Required task A
In the forum discussion about PC sales, replace "HP" with "Lenovo" and reproduce the passage that begins at the words "Those are products" and stops after "sells MacOS computers?".
Required task B
According to the forum discussion about PC sales, which market has Apple held 100% of for quite a while?
Required task C
Write what comes next in the forum discussion about PC sales, picking up after its final line.

Text
------------------------

Dell rose 5.4%, Apple rose .5%, but damned if the spin machine isn't trying to turn this into a huge win for Tim.

Personally I'm not judging either way until I see the numbers for the holiday quarter, which is the first full one after the refreshed MBP lineup was released. If that sees only a marginal bump like this, you know things are bad in Cupertino.
 
Fair point.

But the other guys might have had an increase in $300 laptops or other bargain basement computers.

Those are products that Apple doesn't even bother with. So it's difficult to do unit-sales growth comparisons when the companies sell vastly different types of units.

If you really want to compare growth... let's get everyone on the same page.

But you can't do that... since Apple is unlike all the other PC makers.

Imagine what HP's growth would have looked like if they ONLY sold $1,000 laptops last quarter. That would be the only way you could accurately compare HP to Apple.

But instead... we get this broad chart covering the entire PC market... whereas Apple only competes in the high-end segment.

And are we forgetting that everyone else is selling Windows computers... while Apple sells MacOS computers?

If you think about it... Apple has had 100% of the MacOS market for quite a while! :)

------------------------

Raw data
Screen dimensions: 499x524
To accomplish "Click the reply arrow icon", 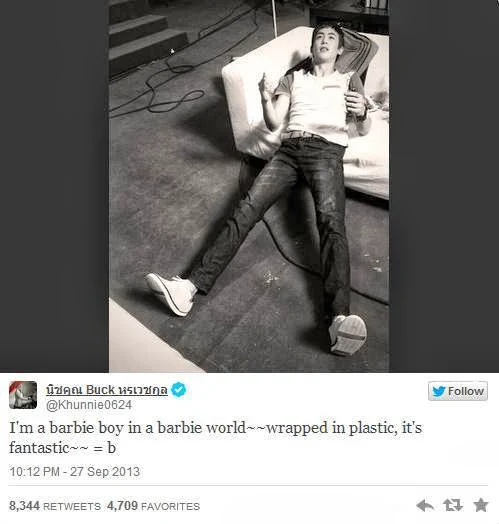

------------------------

Expected answer A
Those are products that Apple doesn't even bother with. So it's difficult to do unit-sales growth comparisons when the companies sell vastly different types of units.

If you really want to compare growth... let's get everyone on the same page.

But you can't do that... since Apple is unlike all the other PC makers.

Imagine what Lenovo's growth would have looked like if they ONLY sold $1,000 laptops last quarter. That would be the only way you could accurately compare Lenovo to Apple.

But instead... we get this broad chart covering the entire PC market... whereas Apple only competes in the high-end segment.

And are we forgetting that everyone else is selling Windows computers... while Apple sells MacOS computers?

Expected answer B
The MacOS market.

Expected answer C
If you think about it... Apple has had 0% share of the non MacOS desktop market for quite a while now! :D

I had a quick look at the worldwide share, Apple had about a 6.4-7.5% market share.
Looking at browser share I see Apple desktop recorded as having anywhere between 5% and 11% So people are using their browsers in fairly close ratio to market share.

Apple has (2016):
  • 0% share of the top 500 supercomputer (As does windows).
  • 0% share of the internet server market (I think).
  • 3.55% of the desktop gaming market. (Beefy machines usually for the other 97%, not $300 cheapies)
  • 11.5% of Mobile devices sales
  • 22% (2015) of tablet computer sales
  • 17.5% of webclient usage (5.22% Mac/12.28 iOS)
  • 3.5% share of browser usage via Safari
  • No 1 browser usage in Greenland (but no where else).
But I do agree you can paint any story you like with the use of stats.